Após 73 dias internado, o analista de logística Paulo Sérgio Smizmaul, 53 anos, venceu uma dura batalha contra a Covid-19. O morador de Paulínia (SP) recebeu alta do hospital nesta sexta-feira (10) e contou que passou mais de um mês ligado a um pulmão artificial enquanto seu órgão se recuperava – o tratamento utilizado foi o mesmo do ator Paulo Gustavo, a ECMO. Apesar da gravidade do quadro, ele afirmou que sempre se manteve confiante: “Nunca me passou a morte pela cabeça”.

Sérgio relatou que começou a sentir sintomas como febre e cansaço por volta do dia 24 de junho, e procurou o Hospital Municipal de Paulínia, onde fez o teste que constatou a presença do coronavírus no organismo.

“No dia 29 eu fui internado. Foi uma evolução muito rápida e sempre para pior. Começou com uma febre que o remédio não cortava e a saturação [do oxigênio] começou a cair”, relatou.

Inicialmente, Paulo ficou em um leito comum para casos de Covid-19 pelo SUS em Paulínia. Após uma semana e com piora do quadro, ele foi intubado.
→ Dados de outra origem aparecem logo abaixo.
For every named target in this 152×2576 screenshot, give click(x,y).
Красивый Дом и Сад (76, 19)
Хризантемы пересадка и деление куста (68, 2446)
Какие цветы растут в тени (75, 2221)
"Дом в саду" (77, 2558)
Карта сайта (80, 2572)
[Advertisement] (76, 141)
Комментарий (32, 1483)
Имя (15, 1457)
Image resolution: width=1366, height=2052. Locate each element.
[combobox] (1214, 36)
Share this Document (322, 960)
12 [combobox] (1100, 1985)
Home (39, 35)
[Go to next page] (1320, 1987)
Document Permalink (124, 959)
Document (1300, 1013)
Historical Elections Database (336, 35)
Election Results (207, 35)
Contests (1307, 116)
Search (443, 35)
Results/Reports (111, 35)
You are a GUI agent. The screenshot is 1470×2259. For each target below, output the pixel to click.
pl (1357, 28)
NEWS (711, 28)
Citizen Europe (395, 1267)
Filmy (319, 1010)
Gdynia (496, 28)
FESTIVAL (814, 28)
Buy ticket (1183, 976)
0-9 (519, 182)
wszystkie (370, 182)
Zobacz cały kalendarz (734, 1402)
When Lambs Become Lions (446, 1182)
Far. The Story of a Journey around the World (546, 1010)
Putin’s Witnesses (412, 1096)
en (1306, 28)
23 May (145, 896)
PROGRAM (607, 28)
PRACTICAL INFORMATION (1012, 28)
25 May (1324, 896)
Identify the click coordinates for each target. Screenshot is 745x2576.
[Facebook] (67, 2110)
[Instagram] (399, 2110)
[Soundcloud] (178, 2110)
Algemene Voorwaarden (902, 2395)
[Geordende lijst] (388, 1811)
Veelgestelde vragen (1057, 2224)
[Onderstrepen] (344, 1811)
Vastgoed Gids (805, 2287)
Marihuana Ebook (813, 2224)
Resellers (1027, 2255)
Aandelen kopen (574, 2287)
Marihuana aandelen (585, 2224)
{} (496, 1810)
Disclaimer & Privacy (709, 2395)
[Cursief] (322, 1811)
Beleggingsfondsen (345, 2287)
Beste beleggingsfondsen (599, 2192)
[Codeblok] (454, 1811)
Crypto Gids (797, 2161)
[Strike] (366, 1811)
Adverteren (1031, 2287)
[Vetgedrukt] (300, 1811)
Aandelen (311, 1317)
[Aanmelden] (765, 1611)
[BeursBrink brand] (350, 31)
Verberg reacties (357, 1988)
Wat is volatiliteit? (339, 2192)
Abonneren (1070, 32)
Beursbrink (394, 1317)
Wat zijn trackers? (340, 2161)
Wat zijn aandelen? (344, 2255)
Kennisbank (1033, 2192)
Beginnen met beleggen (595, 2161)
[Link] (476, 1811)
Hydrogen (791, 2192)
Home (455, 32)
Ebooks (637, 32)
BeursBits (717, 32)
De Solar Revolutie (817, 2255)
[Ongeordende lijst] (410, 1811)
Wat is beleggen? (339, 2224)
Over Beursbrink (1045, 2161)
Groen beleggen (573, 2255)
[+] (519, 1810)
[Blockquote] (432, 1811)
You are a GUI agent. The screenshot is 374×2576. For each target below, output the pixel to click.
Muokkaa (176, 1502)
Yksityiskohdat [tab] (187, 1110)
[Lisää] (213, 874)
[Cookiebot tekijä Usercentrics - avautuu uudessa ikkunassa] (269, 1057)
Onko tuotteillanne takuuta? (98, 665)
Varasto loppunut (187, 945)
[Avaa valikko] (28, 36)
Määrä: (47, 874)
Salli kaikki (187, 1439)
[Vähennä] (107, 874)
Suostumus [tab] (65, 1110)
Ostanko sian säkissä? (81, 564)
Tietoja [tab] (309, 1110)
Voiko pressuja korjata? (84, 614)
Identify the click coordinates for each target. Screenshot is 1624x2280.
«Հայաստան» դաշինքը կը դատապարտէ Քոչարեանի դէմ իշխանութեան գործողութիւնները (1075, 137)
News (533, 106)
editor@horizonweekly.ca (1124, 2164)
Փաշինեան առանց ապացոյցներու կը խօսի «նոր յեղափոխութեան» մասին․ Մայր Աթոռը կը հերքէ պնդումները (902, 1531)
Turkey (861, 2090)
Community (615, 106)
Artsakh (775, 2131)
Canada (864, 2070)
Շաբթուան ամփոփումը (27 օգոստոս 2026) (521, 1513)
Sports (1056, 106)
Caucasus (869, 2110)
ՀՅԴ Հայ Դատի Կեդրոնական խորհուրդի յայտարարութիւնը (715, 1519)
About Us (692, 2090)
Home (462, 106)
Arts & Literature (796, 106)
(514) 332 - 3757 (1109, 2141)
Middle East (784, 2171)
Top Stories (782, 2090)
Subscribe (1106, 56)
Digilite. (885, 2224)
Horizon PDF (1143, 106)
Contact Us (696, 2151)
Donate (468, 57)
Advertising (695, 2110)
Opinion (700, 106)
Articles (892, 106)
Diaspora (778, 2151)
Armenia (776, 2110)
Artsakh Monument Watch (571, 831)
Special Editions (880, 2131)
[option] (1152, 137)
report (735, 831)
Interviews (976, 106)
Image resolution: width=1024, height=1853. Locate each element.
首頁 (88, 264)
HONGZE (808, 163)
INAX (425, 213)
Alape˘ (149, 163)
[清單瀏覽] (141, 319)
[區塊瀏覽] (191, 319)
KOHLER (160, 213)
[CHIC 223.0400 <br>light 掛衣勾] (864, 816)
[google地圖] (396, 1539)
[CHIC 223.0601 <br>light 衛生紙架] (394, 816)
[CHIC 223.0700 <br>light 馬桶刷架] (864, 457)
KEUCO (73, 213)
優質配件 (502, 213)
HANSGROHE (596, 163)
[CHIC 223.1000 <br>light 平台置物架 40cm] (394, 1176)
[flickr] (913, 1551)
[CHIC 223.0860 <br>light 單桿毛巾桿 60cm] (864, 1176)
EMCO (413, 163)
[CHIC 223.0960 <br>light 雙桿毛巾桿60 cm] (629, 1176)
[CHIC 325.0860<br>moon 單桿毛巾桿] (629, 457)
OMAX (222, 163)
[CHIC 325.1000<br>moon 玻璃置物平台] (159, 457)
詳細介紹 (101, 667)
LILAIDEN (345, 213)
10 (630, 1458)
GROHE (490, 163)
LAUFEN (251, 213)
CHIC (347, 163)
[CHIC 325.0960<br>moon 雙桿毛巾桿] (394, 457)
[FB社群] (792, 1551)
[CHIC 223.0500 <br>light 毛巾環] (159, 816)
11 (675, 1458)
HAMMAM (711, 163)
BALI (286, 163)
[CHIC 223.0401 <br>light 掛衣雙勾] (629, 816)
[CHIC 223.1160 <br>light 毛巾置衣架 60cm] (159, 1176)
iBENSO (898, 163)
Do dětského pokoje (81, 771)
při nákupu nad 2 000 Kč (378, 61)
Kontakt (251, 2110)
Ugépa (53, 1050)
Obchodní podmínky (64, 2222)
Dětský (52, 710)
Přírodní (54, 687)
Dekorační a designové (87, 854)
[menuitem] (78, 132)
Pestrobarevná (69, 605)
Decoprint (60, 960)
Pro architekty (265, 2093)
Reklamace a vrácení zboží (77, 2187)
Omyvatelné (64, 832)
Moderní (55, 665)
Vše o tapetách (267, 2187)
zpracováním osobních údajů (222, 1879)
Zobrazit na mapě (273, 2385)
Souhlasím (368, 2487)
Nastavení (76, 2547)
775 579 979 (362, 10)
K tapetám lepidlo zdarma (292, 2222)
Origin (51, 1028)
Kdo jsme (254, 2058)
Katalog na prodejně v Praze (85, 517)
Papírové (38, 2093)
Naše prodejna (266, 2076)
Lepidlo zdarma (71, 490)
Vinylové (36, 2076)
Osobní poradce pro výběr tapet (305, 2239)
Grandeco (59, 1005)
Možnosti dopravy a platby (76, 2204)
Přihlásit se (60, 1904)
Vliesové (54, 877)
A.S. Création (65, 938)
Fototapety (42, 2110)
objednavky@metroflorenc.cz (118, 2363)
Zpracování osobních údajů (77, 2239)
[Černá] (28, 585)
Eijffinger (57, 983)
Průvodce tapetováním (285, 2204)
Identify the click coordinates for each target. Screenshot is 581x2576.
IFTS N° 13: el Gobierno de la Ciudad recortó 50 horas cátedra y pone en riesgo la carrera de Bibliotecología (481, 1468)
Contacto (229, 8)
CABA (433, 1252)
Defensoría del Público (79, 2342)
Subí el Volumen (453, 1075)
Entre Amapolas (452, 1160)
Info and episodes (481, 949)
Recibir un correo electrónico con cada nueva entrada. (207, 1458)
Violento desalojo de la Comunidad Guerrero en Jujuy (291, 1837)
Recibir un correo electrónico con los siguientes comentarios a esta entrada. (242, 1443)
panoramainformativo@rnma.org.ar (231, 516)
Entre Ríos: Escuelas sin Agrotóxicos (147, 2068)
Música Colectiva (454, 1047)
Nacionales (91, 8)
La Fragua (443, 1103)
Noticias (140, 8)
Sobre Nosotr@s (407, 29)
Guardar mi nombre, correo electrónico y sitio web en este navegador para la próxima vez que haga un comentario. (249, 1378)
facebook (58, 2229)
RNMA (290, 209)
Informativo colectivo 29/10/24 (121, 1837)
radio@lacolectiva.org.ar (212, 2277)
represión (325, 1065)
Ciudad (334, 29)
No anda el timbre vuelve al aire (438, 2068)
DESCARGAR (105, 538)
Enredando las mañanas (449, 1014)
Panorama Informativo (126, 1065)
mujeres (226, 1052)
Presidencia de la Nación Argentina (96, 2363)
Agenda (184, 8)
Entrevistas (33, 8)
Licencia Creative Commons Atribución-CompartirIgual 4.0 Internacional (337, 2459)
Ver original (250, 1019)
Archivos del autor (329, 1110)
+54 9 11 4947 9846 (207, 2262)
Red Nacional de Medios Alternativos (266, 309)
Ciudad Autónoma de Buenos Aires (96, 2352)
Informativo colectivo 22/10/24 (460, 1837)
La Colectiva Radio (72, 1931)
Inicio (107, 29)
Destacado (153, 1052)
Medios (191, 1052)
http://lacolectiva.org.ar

“Eu pedi para ser intubado no Hospital Municipal, porque eu não conseguia dormir. Eu chamei o médico e falei: doutor, eu não aguento mais, estou cansado, esgotado, preciso dormir”, disse.

O pedido foi atendido e o analista de logística acabou transferido para o Vera Cruz Casa de Saúde, em Campinas. Ele ficou cerca de seis dias na unidade e, em seguida, foi encaminhado para o Vera Cruz Hospital por conta da necessidade de começar o tratamento com o pulmão artificial.

De acordo com o médico Maurício Marson, responsável pelo time de ECMO, Sérgio teve uma melhora na qual foi possível desligar a máquina, mas logo precisou retornar. No total, foram 31 dias em que o paciente ficou ligado ao aparelho.

“O organismo do paciente respondia bem, chegamos a interromper momentaneamente o suporte da ECMO, porém foi necessário o retorno em curto período após reavaliação, devido à permanência em estado crítico por um tempo considerável. Na semana seguinte, ele já estava melhor e o aparelho foi retirado”, explicou Marson.

‘Sempre fui sereno’

Apesar do receio em relação a intubação, Paulo contou que não teve medo. “Todo mundo diz que intuba e não volta mais, mas o médico me explicou que não era bem assim e, naquele momento, eu achei que seria a melhor coisa a fazer”, lembrou.

Sérgio acrescentou que, apesar do processo longo de recuperação, tentou manter a tranquilidade. “Eu sempre fui sereno em relação a isso”, disse o analista de logística.

Vacina não chegou a tempo

Além de não fazer parte da faixa etária considerada como grupo de risco, Sérgio afirmou que também não possui histórico de doenças que poderiam explicar o quadro de saúde grave. No entanto, ele disse que, dias antes de começar a perceber os sintomas, havia aberto o agendamento da vacinação contra Covid-19 para moradores com 53 anos, mas não conseguiu uma vaga.

“Em Paulínia, deixaram três dias para a minha faixa etária, mas eu entrava no site da prefeitura para agendar e não conseguia. Então, eu peguei Covid e não pude tomar a vacina”, completou.

De acordo com o analista de logística, os médicos recomendaram esperar mais 40 dias para receber a alta completa e poder ser imunizado contra o coronavírus. “Quero que nunca mais aconteça isso comigo, pelo amor de Deus”, ressaltou.